Refocusing Anggaran Berimbas pada Rencana DKI Bangun Saringan Sampah Senilai Rp 197,21 M

Penulis: Fitriyandi Al Fajri
Editor: Agus Himawan
Ketua Komisi D DPRD DKI Jakarta Ida Mahmudah.

WARTAKOTALIVVE.COM, JAKARTA - Dua masalah menjadi kendala terkait rencana Pemerintah DKI Jakarta membangun saringan sampah senilai Rp 197,21 miliar di perbatasan Ibu Kota. Demikian diungkap Ketua Komisi D DPRD DKI Jakarta Ida Mahmudah di DPRD DKI Jakarta

Masalah yang pertama, katanya, karena refocusing anggaran tahun 2020 silam akibat pagebluk Covid-19, dan kedua adanya penolakan pembebasan lahan milik warga pada 2021 lalu.

Ida yang dari Fraksi PDI Perjuangan ini menyebut, warga pemilik lahan yang menjadi tempat pembangunan saringan sampah di Jakarta Timur dan Jakarta Selatan sempat menolak proyek itu.

“Ada yang punya masyarakat sebagian lahan yang memang harus diselesaikan. Ternyata dinamika di lapangan memang, pembahasan lahan itu tidak semudah apa yang kita pikirkan,” kata Ida pada Rabu (12/1/2022).

Meski ada penolakan dari warga, kata Ida, Pemerintah DKI dan DPRD DKI tetap berkeinginan membangun saringan sampah.

Harapannya, sampah yang datang dari kawasan hulu atau selatan Jakarta tidak menyumbat saluran karena bisa berpotensi menimbulkan genangan hingga banjir.

“Hasil rapat kemarin (tahun 2021 lalu) kenapa kami tahun 2022 anggarkan kembali, karena itu sangat dibutuhkan untuk menjaring sampah yang akan masuk ke Jakarta,” ujar Ida.

Menurut Ida, tidak ada posisi tawar menawar lagi bagi warga untuk menolak rencana pemerintah daerah.

Bagi pihak yang menolak, pemerintah akan menitipkan duit pembebasan lahan ke Pengadilan Negeri setempat atau dikonsinyasikan.

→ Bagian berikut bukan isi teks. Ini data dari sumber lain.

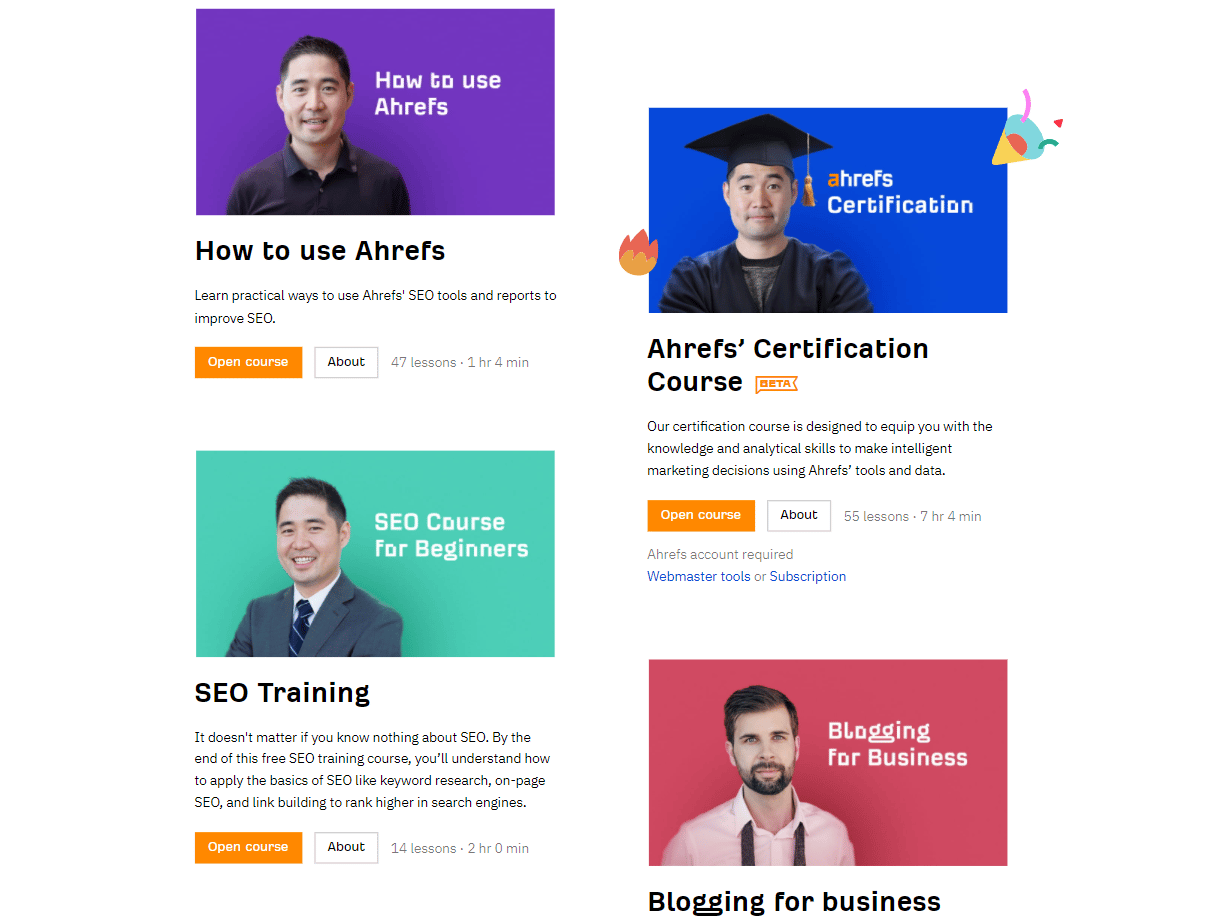1205x924 pixels.
Task: Open the How to use Ahrefs thumbnail
Action: point(375,112)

“Dinas terkait menjelaskan kepada kami akhirnya keputusannya kalau memang ada warga yang belum setuju untuk dibebaskan (lahannya) itu akan konsinyasi di pengadilan,” ungkapnya.

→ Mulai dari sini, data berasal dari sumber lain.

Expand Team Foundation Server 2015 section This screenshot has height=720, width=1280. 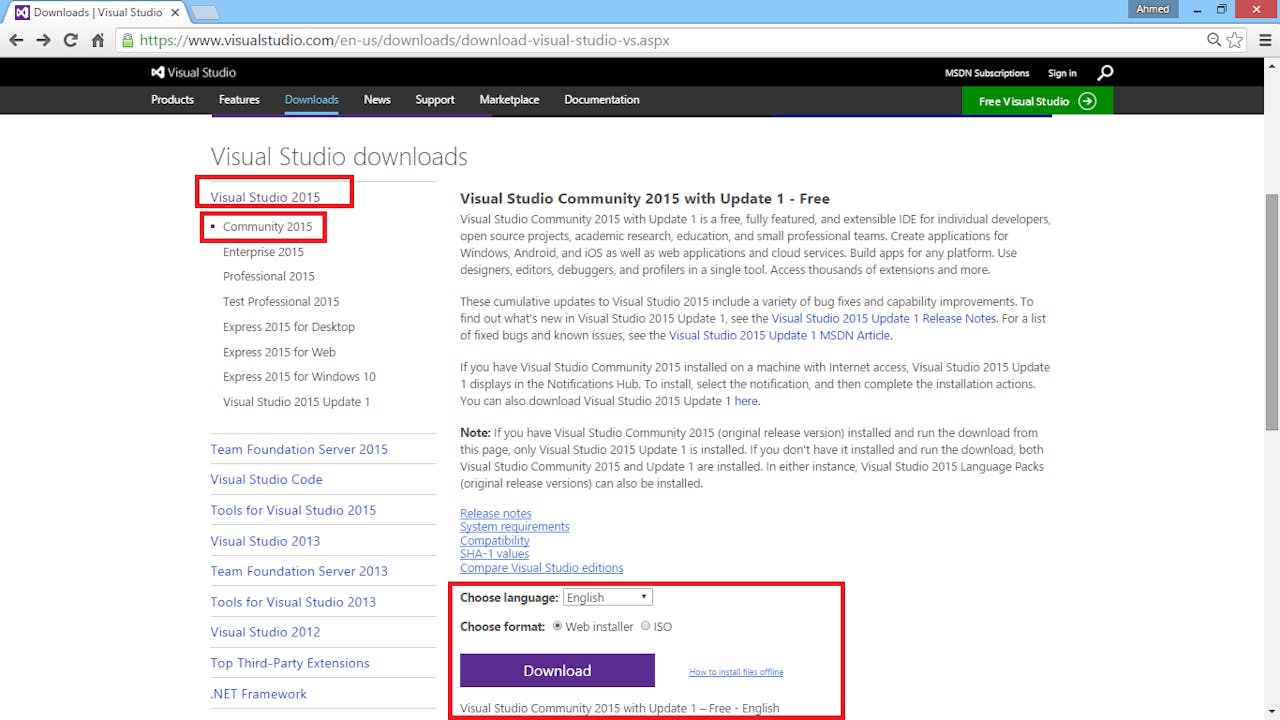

Meski begitu, Ida berharap pembebasan lahan dapat diselesaikan melalui musyawarah. Dengan begitu, duit ganti rugi lahan tidak perlu dititipkan ke pengadilan karena diperlukan beberapa proses administrasi bagi pihak yang ingin mengambil duitnya di pengadilan.

“Untuk anggaran pembebasan lahan ada Dinas SDA (Sumber Daya Air), tapi untuk saringan sampahnya ada di Dinas LH (Lingkungan Hidup),” jelasnya.

Baca juga: Begini Cara UI Olah Sampah Daun dan Kohe Jadi Listrik

Sementara itu Ketua Fraksi PDI Perjuangan DPRD DKI Jakarta Gembong Warsono menilai, pembangunan saringan sampah merupakan hal yang mendesak untuk memperlancar aliran air dari kawasan hulu ke hilir.

Dia berharap kepada Pemerintah DKI untuk menjalin komunikasi yang baik dengan daerah penyangga demi mempermudah proses pembangunan saringan sampah di wilayah perbatasan.